At its stand the Integra Science Club will present projects implemented by its members, including an educational model of the autonomous DuckieTown and an autonomous tournament F1/10 car, as well as a video on the activities and most important projects of the club in the Online Inspiration Zone.

Space Studies Center, Kozminski University


The Space Studies Center is an interdisciplinary research unit unit that conducts activities related to the development of the space sector. The Center supports the development of Polish space sector companies, cooperates with government agencies (such as the Polish Space Agency, Industrial Development Agency) and non-governmental agencies (Polish Association of Space Professionals), participates in the implementation of competitions (European Rover Challenge) and international projects (carried out by ESA and NASA). The Center conducts research and work on legal regulations relating to the space sector, development of space entrepreneurship, is supporting education for the space sector and Poland’s participation in international partnerships.

At the stand of the Space Studies Center you will be able to take part in VUCA Space – workshops illustrating how the uncertain and dynamically changing space sector can be an opportunity, but also a difficulty for various participants and actors of the space sector.

European Space Foundation


European Space Foundation’s mission is to foster a thriving global community of space explorers and bringing together top professionals from space–faring countries and new talents and ideas from the aspiring areas to create new synergies.

By connecting people with fresh insight and alternative approaches with the existing resources and experience ESF ignites the New Space Renaissance, defined by promoting diverse, international, partnership-driven opportunities and sustainability. Following the philosophy behind the Global Sustainable Development Goals, ESF hopes to become a space community gateway for many, including underprivileged countries, regions and scientific communities.

ESF realizes its goals by setting up community platforms, organizing events, campaigns and programs, publishing and content development, exploring possible career paths for the new generation of specialists in the upstream, downstream, human exploration and space science sectors. EFS is an organizer of European Rover Challenge.
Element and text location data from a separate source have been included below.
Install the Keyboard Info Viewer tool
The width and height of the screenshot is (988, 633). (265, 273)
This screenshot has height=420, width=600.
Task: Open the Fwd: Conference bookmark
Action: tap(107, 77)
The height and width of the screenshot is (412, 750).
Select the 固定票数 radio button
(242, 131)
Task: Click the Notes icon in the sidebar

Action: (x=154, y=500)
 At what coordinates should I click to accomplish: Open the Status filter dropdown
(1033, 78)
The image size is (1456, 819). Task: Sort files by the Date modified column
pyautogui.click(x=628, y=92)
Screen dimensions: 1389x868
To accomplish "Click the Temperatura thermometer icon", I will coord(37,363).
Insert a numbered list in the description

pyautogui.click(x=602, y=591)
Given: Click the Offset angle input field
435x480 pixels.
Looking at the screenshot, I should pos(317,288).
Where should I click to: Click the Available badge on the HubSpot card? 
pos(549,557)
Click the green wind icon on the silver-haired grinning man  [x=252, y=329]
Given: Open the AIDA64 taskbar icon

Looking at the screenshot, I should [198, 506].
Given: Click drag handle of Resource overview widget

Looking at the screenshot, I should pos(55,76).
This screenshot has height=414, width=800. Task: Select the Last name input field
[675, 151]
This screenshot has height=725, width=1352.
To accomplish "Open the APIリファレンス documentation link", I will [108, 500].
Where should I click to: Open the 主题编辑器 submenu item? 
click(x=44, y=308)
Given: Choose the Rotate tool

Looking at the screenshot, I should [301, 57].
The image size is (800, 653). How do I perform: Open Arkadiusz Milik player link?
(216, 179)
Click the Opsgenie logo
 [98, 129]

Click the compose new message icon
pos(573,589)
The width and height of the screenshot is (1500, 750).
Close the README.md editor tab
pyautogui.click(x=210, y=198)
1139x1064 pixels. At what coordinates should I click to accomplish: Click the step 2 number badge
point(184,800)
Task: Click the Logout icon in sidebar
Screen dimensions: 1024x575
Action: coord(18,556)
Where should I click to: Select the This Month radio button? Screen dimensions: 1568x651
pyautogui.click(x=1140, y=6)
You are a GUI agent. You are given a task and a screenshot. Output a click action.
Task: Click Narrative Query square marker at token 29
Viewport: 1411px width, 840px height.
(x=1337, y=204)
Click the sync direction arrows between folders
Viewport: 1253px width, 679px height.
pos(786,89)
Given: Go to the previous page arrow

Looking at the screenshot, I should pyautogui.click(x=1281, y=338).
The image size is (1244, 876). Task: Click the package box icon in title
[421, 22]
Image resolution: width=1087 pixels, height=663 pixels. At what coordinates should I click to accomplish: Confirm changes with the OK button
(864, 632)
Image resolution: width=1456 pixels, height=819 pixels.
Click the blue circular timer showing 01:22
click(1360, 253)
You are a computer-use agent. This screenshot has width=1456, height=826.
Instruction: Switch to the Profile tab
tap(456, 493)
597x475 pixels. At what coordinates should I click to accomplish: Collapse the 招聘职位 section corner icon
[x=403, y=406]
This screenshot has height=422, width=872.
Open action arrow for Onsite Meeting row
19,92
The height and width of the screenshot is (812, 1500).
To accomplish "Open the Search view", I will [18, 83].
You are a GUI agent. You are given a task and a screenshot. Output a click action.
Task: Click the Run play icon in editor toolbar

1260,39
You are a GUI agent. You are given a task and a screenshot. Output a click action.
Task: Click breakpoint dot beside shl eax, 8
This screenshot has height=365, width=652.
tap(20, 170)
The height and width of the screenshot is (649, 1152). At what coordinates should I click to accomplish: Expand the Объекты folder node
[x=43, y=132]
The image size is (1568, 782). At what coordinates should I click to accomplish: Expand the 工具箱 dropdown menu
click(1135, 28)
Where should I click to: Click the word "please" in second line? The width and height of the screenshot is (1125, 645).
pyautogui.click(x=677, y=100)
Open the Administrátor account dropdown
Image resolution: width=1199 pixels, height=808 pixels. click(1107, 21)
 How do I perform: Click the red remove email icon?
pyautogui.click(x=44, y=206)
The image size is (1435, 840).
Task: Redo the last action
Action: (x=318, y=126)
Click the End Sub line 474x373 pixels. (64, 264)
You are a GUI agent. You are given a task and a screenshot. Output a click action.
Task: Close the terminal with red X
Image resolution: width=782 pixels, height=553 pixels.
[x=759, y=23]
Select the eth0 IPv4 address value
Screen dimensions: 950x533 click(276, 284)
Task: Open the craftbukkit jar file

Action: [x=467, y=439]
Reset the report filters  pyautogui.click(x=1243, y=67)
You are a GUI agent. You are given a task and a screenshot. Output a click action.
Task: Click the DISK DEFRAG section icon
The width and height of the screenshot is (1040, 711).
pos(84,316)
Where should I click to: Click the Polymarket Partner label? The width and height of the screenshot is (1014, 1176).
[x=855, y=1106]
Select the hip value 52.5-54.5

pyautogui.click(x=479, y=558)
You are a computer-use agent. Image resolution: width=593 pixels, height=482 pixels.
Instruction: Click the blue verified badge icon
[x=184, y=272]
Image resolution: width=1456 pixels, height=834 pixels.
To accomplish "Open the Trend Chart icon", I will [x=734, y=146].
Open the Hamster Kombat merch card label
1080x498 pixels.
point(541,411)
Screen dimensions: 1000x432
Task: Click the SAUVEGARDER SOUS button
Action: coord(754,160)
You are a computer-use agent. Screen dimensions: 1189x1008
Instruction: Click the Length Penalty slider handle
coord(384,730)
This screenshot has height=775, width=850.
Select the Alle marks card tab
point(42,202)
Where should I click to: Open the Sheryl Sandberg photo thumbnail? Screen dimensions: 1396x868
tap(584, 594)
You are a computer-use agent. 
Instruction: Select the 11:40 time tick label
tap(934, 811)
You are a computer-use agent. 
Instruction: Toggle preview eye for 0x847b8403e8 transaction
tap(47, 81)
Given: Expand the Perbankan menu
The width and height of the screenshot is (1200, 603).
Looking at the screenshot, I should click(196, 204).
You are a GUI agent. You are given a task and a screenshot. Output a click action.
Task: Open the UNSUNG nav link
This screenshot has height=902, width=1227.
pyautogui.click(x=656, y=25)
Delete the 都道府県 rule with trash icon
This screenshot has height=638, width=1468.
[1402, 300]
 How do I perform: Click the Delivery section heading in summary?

At the ESF stand, it will be possible to take part in workshops and learn how we know that the climate is changing, and what instruments help us to understand this. With a few experiments, in an accessible way, the workshop leaders will show how satellites work, what thanks to them we can learn and how to use this data for the benefit of the Earth and ourselves.



MAC Group S.A. is a Polish family company with 100% Polish capital and is one of the leading educational publishers in the country. As the only company on the Polish educational market, it offers comprehensive support for nurseries, kindergartens and schools. Company provides high-quality educational materials, textbooks, exercises, teaching and educational aids, as well as furniture and equipment for schools, kindergartens and nurseries, and offers multimedia equipment for educational institutions.

On Friday, on MAC S.A. stand you will be able to learn the STEAM solutions offered by the company, robots and Mozabook software, which is also a great tool in combination with coursebooks for grades 4-8.



The Education Support Foundation of the Aviation Valley Association has been established with a view to creating new development opportunities for children and adolescents by organising specially prepared, interactive classes and scientific demonstrations. Its main goal is to prove to young people that science does not have to be boring and can be very rewarding. The foundation’s mission is to develop their interests and encourage them to learn about the world so that the “adventure” with science will bring benefits in their future professional life. The foundation carries out its goals through such projects as free classes for children and teenagers as well as popular science events. The foundation’s stand will present the world of modern technologies, virtual reality and aviation.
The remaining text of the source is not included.